Le président du Parti camerounais pour la réconciliation nationale (PCRN) a tenu un atelier de renforcement des capacités de ses militants du Centre pour leur inculquer l’idéologie du parti. Cabral Libii Un atelier de recadrage des militants à l’idéologie du parti. C’est l’exercice qu’a effectué Cabral Libii le 20 mars dernier à Yaoundé. A la faveur d’un séminaire de renforcement des capacités de ses militants de la région du Centre, le président du PCRN a tenu à leur rappeler les idéaux du parti. « Lorsqu’on adhère à un parti politique, on s’attache à un idéal, on partage une idée de l’Etat et beaucoup ont adhéré, il faut le reconnaitre parce qu’ils ont capté la dynamique de changement.

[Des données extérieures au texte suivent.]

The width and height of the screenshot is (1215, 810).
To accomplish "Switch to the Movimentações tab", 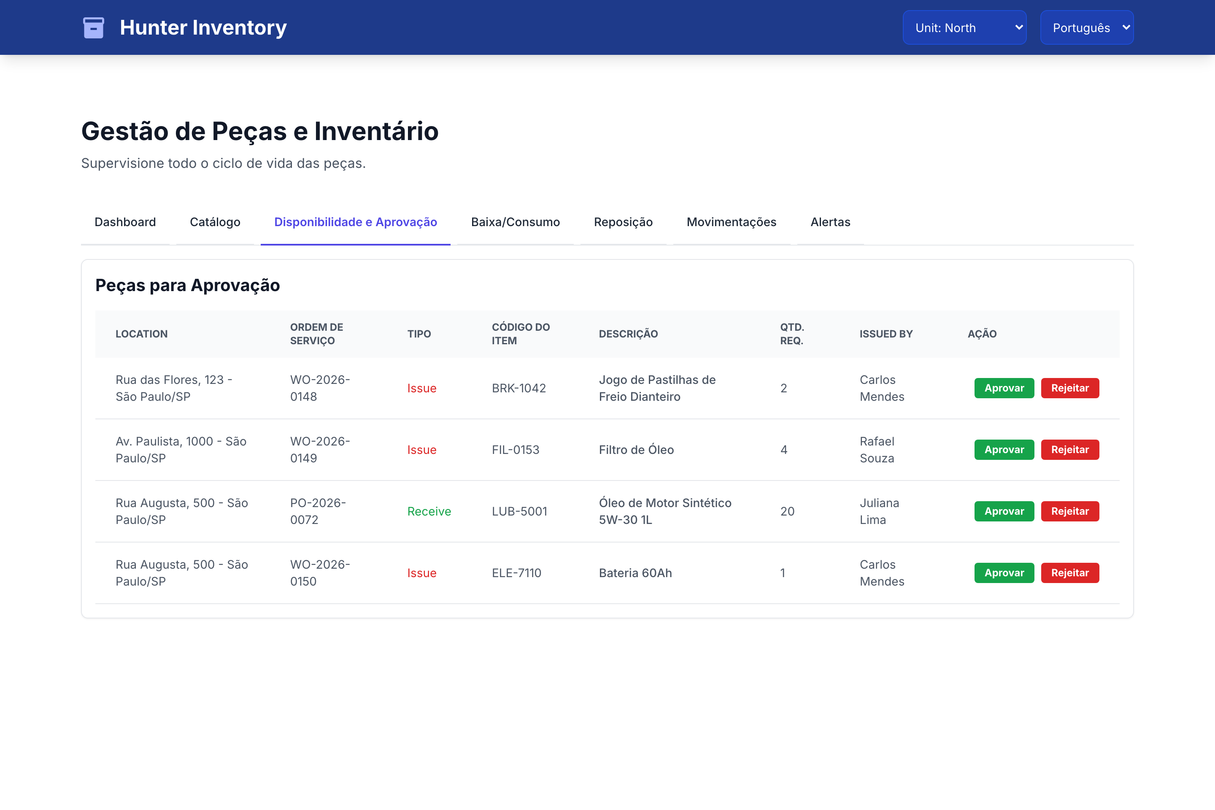I will point(731,222).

Il y en a qui ont adhéré parce qu’ils s’attachaient à la personne que je suis. D’autres parce qu’ils ont été évangélisés par quelqu’un », a déclaré Cabral Libii. Et de rappeler « qu’il y a lieu maintenant pour qu’à l’avenir nos élus ne perdent jamais le Nord. Il y a lieu maintenant que les démembrements sont faits, de les imprégner, de leur dire voici exactement en quoi vous avez adhéré ». Ce recadrage de Cabral Libii intervient au moment où le PCRN traverse des tensions internes. Elles sont relatives à la défiance et l’indiscipline de certains de ses cadres. Le cas le plus évocateur est celui de Joseph Biyong, 5e adjoint au maire de Douala 5e qui, contre toute attente de son parti, a donné raison au leader du MRC, Maurice Kamto qui a appelé au boycott des premières régionales du pays le 6 décembre 2020. Des élections au terme desquelles le PCRN a essuyé un camouflet dans le département du Nyong et Kellé, région du Centre. Alors que le parti possède le pus grand nombre des conseillers du département natal de Cabril Libii, il n’a pas pu remporter les 15 sièges de conseillers régionaux de cette circonscription à cause des « traitres » du parti qui ont voté pour le parti présidentiel, le RDPC vainqueur au finish. Le dernier cas d’indiscipline est la tentative de destitution du maire d’Eseka, engagée par 13 conseillers sur les 25 (tous du PCRN) que compte cette municipalité du chef-lieu du département du Nyong et Kellé. Une tentative de destitution annulée par le préfet dudit département à la veille de la tenue d’une session extraordinaire de ces conseillers frondeurs le 19 mars dernier. L’autorité avait jugé cette illégale. Une situation qui avait poussé Cabral Libii à dépêcher cinq cadres du parti pour aller éteindre le feu au sein de ladite commune.